Overall, tech employment was up by 1.6 percent for a total of 5.9 million.

"While we are certainly pleased to report that the technology industry added jobs nationally and across nearly every state, national tech growth slowed in 2007, making the story good but not great,” said Christopher Hansen, chief executive officer of AeA, the largest technology trade assocation in the U.S.

Citing U.S. Bureau of Labor Statistics numbers, the AeA report details job growth in four sectors. Software services and engineering and tech services added 82,600 jobs and 45,800 respectively. Both high-tech manufacturing and communication services shed jobs during 2007. High-tech had a net loss of 29,800 jobs, while communication lost 16,900.

“AeA is concerned that future growth is being jeopardized unless the United States prepares itself for a vastly more competitive global marketplace,” said Hansen. “The tech industry and the country risk an impending slide in U.S. global competitiveness, caused by negligence on the part of our political leaders to adequately invest in scientific research, improve our education system and allow the best and brightest from around the world to work in the United States.”

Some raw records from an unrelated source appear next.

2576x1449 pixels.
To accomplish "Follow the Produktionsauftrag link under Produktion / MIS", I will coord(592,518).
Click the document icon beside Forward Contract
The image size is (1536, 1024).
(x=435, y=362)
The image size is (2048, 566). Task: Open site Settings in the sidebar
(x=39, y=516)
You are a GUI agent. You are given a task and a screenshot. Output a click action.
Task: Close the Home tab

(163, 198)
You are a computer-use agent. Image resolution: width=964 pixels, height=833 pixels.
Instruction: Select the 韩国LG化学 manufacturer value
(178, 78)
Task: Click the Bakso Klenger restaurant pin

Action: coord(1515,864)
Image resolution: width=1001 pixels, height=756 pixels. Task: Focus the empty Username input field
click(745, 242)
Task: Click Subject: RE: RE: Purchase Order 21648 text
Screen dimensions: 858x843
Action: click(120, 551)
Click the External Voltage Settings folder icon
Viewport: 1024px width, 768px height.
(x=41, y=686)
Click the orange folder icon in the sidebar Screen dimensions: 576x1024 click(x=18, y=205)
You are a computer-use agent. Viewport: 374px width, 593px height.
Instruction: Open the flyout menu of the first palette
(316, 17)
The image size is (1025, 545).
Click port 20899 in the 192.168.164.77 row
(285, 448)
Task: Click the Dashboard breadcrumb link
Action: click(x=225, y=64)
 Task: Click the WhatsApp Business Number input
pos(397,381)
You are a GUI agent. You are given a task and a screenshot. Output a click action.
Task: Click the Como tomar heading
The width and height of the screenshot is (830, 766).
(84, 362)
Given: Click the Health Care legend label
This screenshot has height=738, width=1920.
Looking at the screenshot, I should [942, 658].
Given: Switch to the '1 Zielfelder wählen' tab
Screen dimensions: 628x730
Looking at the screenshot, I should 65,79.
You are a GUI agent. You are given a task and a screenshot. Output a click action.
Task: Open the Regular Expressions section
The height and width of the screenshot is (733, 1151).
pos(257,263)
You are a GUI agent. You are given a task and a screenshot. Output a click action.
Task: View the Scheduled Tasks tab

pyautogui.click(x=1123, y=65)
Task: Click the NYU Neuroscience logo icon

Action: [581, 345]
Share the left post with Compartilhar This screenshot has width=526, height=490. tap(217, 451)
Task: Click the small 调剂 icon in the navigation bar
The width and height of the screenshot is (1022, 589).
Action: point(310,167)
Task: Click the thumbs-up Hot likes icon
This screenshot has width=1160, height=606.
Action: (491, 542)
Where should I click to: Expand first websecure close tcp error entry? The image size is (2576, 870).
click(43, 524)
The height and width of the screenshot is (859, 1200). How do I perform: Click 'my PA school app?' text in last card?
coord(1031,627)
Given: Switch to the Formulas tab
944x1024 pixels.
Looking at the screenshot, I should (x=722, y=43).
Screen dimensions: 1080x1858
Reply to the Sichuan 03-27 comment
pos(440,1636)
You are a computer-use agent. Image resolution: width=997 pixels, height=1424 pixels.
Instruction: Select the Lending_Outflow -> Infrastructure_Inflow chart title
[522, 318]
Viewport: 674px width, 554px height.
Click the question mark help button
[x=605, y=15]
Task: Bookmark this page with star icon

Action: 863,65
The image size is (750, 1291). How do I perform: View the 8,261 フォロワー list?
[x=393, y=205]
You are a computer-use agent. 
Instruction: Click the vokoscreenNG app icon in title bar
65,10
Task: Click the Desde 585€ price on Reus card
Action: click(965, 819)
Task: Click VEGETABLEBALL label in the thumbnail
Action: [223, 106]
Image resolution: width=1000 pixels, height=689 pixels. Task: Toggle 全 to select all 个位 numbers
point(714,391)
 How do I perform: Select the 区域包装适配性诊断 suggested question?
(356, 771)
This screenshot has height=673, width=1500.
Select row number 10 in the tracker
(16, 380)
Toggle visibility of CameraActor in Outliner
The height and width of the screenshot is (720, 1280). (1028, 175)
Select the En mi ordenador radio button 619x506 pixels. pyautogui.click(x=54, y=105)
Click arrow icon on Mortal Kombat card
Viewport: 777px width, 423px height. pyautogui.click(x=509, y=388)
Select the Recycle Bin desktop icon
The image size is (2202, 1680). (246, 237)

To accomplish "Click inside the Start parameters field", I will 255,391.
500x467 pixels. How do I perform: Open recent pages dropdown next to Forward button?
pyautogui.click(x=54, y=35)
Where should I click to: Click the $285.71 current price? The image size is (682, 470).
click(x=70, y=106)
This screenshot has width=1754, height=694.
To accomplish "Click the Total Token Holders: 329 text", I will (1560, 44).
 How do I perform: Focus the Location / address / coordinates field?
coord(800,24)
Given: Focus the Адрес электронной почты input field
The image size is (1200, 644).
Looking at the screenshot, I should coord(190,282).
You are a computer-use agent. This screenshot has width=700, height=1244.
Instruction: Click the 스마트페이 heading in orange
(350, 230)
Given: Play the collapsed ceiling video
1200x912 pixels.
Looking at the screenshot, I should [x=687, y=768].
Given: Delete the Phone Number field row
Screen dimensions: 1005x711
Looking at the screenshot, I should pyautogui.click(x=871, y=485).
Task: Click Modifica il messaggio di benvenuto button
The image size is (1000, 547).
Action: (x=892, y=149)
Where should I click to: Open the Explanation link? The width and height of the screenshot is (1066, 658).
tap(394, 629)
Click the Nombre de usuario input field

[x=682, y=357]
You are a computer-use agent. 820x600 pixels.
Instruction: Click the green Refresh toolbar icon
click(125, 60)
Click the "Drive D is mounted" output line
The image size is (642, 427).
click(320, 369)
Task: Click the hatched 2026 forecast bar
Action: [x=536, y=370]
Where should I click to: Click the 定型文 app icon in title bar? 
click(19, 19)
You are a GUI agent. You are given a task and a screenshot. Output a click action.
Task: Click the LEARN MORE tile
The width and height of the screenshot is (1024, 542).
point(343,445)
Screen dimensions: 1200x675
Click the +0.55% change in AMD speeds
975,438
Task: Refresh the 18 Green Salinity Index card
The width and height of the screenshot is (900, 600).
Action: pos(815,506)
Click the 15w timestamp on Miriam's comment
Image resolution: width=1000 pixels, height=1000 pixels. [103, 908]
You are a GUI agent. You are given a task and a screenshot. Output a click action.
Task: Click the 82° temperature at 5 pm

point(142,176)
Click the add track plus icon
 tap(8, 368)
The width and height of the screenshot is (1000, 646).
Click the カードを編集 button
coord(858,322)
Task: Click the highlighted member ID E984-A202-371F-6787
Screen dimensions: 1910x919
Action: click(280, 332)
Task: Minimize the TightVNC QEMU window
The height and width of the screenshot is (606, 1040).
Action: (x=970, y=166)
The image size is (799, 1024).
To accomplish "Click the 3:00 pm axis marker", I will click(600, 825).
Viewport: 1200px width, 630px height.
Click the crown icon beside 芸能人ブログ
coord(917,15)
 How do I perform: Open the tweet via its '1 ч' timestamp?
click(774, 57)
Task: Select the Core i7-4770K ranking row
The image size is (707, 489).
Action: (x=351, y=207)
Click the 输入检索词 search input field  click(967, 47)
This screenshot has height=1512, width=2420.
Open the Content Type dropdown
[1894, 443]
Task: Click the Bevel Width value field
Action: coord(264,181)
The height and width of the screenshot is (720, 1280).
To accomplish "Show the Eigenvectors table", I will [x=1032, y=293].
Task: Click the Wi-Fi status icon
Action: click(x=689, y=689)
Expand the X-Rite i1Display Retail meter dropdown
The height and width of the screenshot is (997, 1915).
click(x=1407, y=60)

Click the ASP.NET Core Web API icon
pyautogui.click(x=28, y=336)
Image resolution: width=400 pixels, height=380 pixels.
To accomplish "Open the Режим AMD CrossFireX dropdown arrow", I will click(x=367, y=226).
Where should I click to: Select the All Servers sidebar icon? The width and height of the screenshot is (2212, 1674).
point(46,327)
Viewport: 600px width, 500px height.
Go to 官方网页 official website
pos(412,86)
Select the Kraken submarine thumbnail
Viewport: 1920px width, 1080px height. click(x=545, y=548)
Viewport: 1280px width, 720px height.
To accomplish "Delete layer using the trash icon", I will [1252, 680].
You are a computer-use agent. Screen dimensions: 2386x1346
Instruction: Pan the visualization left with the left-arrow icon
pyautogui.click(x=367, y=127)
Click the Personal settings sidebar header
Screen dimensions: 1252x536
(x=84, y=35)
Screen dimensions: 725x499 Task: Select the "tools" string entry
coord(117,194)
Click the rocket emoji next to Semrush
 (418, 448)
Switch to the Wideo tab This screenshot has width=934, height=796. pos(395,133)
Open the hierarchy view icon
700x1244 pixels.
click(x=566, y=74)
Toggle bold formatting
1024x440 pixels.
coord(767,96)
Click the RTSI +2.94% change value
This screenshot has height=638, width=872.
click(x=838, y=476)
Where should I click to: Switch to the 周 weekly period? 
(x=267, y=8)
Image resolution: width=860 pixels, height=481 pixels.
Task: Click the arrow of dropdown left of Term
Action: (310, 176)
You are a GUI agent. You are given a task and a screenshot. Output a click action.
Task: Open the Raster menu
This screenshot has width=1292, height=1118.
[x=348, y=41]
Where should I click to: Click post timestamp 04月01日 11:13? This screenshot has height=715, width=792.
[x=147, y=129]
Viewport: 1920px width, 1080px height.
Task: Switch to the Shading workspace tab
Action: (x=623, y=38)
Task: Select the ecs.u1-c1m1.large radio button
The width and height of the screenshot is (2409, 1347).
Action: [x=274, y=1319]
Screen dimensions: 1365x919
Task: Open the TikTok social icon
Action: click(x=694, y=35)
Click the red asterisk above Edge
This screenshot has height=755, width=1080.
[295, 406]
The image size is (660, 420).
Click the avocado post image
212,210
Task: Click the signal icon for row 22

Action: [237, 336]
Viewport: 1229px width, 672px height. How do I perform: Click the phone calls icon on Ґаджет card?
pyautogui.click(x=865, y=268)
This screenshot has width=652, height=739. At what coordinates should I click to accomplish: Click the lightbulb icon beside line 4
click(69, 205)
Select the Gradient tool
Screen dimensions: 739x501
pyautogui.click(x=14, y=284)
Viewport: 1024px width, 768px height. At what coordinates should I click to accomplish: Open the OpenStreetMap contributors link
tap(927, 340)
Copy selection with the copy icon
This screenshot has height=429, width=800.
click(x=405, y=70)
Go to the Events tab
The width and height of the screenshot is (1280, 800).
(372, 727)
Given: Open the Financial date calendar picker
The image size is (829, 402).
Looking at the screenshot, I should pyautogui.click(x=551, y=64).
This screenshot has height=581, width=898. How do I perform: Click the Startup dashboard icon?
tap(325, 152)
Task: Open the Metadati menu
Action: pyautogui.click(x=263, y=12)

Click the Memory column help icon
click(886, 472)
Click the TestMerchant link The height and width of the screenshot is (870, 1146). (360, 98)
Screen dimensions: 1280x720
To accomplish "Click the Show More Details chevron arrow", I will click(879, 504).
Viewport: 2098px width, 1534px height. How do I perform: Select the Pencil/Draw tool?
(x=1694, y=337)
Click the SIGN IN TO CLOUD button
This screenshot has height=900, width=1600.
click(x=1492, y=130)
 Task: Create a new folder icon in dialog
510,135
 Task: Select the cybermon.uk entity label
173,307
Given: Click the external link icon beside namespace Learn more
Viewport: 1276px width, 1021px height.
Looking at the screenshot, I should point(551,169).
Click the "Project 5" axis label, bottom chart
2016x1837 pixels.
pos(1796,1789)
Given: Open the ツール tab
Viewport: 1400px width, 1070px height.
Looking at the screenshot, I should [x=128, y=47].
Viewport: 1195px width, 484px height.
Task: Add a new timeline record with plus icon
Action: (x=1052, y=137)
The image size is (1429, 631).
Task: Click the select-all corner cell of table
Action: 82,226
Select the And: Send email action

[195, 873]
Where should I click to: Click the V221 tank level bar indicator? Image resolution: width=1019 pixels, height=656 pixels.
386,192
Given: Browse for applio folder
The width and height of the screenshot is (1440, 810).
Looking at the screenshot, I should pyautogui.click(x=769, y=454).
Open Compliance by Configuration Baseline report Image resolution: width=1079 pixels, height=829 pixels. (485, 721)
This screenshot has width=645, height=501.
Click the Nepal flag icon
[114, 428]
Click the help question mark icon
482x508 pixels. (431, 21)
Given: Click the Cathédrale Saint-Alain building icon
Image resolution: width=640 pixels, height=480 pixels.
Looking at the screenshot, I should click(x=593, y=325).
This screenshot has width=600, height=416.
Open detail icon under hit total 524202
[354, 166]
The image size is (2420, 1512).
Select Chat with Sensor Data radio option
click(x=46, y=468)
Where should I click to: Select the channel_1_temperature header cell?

Venture capital (VC) investments in technology increased by 6 percent in 2007, adding $945 million for a total spending of $16.9 billion. Research and development (R&D) investments also reported an increase of 6 percent based on 2005 figures, the most recent data available, reaching $74.9 billion and taking 37 percent of the U.S. total.

State-by-state data was supplied based on 2006 information. California added the most jobs, with Texas and Virginia rounding out the top three. Virginia also led the nation in concentration of high-tech workers, with 91 high-tech workers per 1,000 private sector workers.

“Tech jobs make critical contributions to the U.S. economy in terms of innovation, and pay extremely well – the average tech-industry wage is 87 percent higher than the average private-sector wage,” Hanses points out. “While these are the types of jobs every state wants to attract, the labor market remains tight, with unemployment rates below 2 percent across many tech occupations."

“The outlook is mixed among economists, but the consensus is that job growth will be in engineering and technology service jobs as well as research and development,” said Michael Walden, an economist at North Carolina State University.

The domestic loss of jobs in high-tech manufacturing is no surprise, but Walden notes it is typical of a product life-cycle, in any industry, to settle and then go where labor is less expensive. The communications sector is still reeling a period of bloating in the late 90’s and will continue to right-size itself.

“Foreign competition and the ability to find well-trained workers should be of particular concern to the leaders of high-tech industry,” warns Walden. “The bread and butter of the future is in R&D. Industy growth is where innovation takes place.”

North Carolina employed 145,200 tech workers and ranked No. 16 in the country for a 2 percent increase with 2,900 net jobs added. Still, the report indicates the state lost 4,000 jobs within the Internet services category; specifically, data processing, hosting and related services.

Overall, North Carolina raised $577 million in capital during 2007. R&D expenditures reached $6.6 billion, based on 2004 figures.

Neighboring states faired well, too.

Virginia’s tech industry grew by 4 percent, adding 9,800 jobs to rank No. 5 in the country at 270,800 total tech employment. During 2007, capital raised capped at $463 million. It’s R&D expenditures were $7.9 billion.

Georgia got its first job gain since the dot-bomb in 2001, with 3,000 net jobs added for a total of 165,500. Capital investments for the state came to $463 million – a 30 percent increase. R&D spending was $4.1 billion.

The lag time of the state reports seem long to Peter Hermann, chief executive officer of the North Carolina Technology Association (NCTA), who said, “What is important is what is being done now.” He adds, “If we [North Carolina] are to continue to be a premier technology hub, we need to focus on areas with long-term effect.”

Fostering a business-to-business atmosphere, in conjunction with a proactive state Legislature, should be a top priority Hermann says. In particular, he emphasizes the importance of an R&D tax credit as a competitive edge. Councils – similar to NCTA – across the country are actively nurturing technology.

“The competitive environment is such that it’s more and more difficult to attract and retain knowledge workers,“ suggests Hermann. “Therefore, education is critical to compete. Science and math are not only important at the university level. High school studies need to do a better job.”